(Problem details)
Your output should contain every record, unchanged.

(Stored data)
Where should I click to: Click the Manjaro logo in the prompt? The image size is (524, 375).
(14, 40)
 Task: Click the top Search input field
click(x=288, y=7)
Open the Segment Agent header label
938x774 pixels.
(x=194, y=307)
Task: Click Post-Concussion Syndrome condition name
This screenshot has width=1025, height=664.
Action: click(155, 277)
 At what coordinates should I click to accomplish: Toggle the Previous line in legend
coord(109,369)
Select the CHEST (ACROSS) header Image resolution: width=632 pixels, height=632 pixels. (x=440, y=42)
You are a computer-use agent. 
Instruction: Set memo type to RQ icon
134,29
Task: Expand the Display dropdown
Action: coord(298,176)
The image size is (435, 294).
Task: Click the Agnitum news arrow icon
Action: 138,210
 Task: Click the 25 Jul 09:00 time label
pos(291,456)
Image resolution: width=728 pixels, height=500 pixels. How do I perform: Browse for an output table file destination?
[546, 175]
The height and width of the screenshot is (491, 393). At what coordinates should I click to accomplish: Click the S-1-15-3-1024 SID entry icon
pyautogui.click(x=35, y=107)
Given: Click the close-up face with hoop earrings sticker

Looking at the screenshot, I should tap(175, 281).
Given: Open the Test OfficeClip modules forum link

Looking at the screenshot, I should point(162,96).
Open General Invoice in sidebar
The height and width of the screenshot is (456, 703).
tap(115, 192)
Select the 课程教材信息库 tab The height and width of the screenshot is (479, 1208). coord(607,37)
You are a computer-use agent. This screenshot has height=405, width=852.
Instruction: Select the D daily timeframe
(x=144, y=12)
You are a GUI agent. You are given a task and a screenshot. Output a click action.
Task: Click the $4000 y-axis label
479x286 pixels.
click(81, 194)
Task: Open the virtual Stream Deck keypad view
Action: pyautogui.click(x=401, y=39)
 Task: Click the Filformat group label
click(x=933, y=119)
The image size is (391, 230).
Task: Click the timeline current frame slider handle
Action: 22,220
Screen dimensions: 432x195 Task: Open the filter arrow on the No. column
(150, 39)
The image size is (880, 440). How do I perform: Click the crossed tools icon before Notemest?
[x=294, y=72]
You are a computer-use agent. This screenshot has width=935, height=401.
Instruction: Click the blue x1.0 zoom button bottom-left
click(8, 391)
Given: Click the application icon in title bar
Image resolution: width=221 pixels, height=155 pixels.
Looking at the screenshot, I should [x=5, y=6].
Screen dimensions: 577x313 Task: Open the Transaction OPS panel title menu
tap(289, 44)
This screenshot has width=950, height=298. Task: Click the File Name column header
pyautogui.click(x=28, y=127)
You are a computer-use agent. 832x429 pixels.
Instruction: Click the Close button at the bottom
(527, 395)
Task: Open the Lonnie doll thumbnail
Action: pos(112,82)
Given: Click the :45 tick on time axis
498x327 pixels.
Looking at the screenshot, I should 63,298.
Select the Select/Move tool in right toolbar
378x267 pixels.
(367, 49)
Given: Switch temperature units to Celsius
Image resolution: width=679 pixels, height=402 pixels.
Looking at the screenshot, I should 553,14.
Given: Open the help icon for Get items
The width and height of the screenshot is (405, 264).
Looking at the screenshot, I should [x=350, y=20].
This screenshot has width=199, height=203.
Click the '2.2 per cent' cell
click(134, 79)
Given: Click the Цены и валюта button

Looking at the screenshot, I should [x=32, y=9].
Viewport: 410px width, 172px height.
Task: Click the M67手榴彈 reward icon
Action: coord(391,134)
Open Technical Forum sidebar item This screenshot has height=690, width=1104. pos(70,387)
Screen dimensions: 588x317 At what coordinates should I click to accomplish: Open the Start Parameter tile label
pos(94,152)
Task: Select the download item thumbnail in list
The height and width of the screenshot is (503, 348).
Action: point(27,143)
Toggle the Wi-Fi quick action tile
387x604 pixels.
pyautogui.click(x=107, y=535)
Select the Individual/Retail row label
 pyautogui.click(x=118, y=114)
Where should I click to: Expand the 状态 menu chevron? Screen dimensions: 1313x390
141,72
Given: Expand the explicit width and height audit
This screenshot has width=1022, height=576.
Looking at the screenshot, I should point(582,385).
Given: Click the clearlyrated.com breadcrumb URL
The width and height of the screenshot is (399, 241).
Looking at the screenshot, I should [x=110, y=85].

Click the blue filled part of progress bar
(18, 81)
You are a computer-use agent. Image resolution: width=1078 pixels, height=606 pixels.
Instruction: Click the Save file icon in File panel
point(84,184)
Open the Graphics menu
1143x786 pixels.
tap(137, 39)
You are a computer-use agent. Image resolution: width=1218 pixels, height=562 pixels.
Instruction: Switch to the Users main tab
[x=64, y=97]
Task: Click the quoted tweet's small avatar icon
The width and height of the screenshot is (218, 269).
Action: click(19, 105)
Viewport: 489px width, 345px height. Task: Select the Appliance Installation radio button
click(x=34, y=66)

(Completed task)
Where should I click to: Click the Manjaro logo in the prompt? The image size is (524, 375).
(14, 40)
 Task: Click the top Search input field
click(x=288, y=7)
Open the Segment Agent header label
938x774 pixels.
(x=194, y=307)
Task: Click Post-Concussion Syndrome condition name
This screenshot has width=1025, height=664.
Action: click(155, 277)
 At what coordinates should I click to accomplish: Toggle the Previous line in legend
coord(109,369)
Select the CHEST (ACROSS) header Image resolution: width=632 pixels, height=632 pixels. (x=440, y=42)
You are a computer-use agent. 
Instruction: Set memo type to RQ icon
134,29
Task: Expand the Display dropdown
Action: coord(298,176)
The image size is (435, 294).
Task: Click the Agnitum news arrow icon
Action: 138,210
 Task: Click the 25 Jul 09:00 time label
pos(291,456)
Image resolution: width=728 pixels, height=500 pixels. How do I perform: Browse for an output table file destination?
[546, 175]
The height and width of the screenshot is (491, 393). At what coordinates should I click to accomplish: Click the S-1-15-3-1024 SID entry icon
pyautogui.click(x=35, y=107)
Given: Click the close-up face with hoop earrings sticker

Looking at the screenshot, I should tap(175, 281).
Given: Open the Test OfficeClip modules forum link

Looking at the screenshot, I should point(162,96).
Open General Invoice in sidebar
The height and width of the screenshot is (456, 703).
tap(115, 192)
Select the 课程教材信息库 tab The height and width of the screenshot is (479, 1208). coord(607,37)
You are a computer-use agent. This screenshot has height=405, width=852.
Instruction: Select the D daily timeframe
(x=144, y=12)
You are a GUI agent. You are given a task and a screenshot. Output a click action.
Task: Click the $4000 y-axis label
479x286 pixels.
click(81, 194)
Task: Open the virtual Stream Deck keypad view
Action: pyautogui.click(x=401, y=39)
 Task: Click the Filformat group label
click(x=933, y=119)
The image size is (391, 230).
Task: Click the timeline current frame slider handle
Action: 22,220
Screen dimensions: 432x195 Task: Open the filter arrow on the No. column
(150, 39)
The image size is (880, 440). How do I perform: Click the crossed tools icon before Notemest?
[x=294, y=72]
You are a computer-use agent. This screenshot has width=935, height=401.
Instruction: Click the blue x1.0 zoom button bottom-left
click(8, 391)
Given: Click the application icon in title bar
Image resolution: width=221 pixels, height=155 pixels.
Looking at the screenshot, I should [x=5, y=6].
Screen dimensions: 577x313 Task: Open the Transaction OPS panel title menu
tap(289, 44)
This screenshot has width=950, height=298. Task: Click the File Name column header
pyautogui.click(x=28, y=127)
You are a computer-use agent. 832x429 pixels.
Instruction: Click the Close button at the bottom
(527, 395)
Task: Open the Lonnie doll thumbnail
Action: pos(112,82)
Given: Click the :45 tick on time axis
498x327 pixels.
Looking at the screenshot, I should 63,298.
Select the Select/Move tool in right toolbar
378x267 pixels.
(367, 49)
Given: Switch temperature units to Celsius
Image resolution: width=679 pixels, height=402 pixels.
Looking at the screenshot, I should 553,14.
Given: Open the help icon for Get items
The width and height of the screenshot is (405, 264).
Looking at the screenshot, I should [x=350, y=20].
This screenshot has width=199, height=203.
Click the '2.2 per cent' cell
click(134, 79)
Given: Click the Цены и валюта button

Looking at the screenshot, I should [x=32, y=9].
Viewport: 410px width, 172px height.
Task: Click the M67手榴彈 reward icon
Action: coord(391,134)
Open Technical Forum sidebar item This screenshot has height=690, width=1104. pos(70,387)
Screen dimensions: 588x317 At what coordinates should I click to accomplish: Open the Start Parameter tile label
pos(94,152)
Task: Select the download item thumbnail in list
The height and width of the screenshot is (503, 348).
Action: point(27,143)
Toggle the Wi-Fi quick action tile
387x604 pixels.
pyautogui.click(x=107, y=535)
Select the Individual/Retail row label
 pyautogui.click(x=118, y=114)
Where should I click to: Expand the 状态 menu chevron? Screen dimensions: 1313x390
141,72
Given: Expand the explicit width and height audit
This screenshot has width=1022, height=576.
Looking at the screenshot, I should point(582,385).
Given: Click the clearlyrated.com breadcrumb URL
The width and height of the screenshot is (399, 241).
Looking at the screenshot, I should [x=110, y=85].

Click the blue filled part of progress bar
(18, 81)
You are a computer-use agent. Image resolution: width=1078 pixels, height=606 pixels.
Instruction: Click the Save file icon in File panel
point(84,184)
Open the Graphics menu
1143x786 pixels.
tap(137, 39)
You are a computer-use agent. Image resolution: width=1218 pixels, height=562 pixels.
Instruction: Switch to the Users main tab
[x=64, y=97]
Task: Click the quoted tweet's small avatar icon
The width and height of the screenshot is (218, 269).
Action: click(19, 105)
Viewport: 489px width, 345px height. Task: Select the Appliance Installation radio button
click(x=34, y=66)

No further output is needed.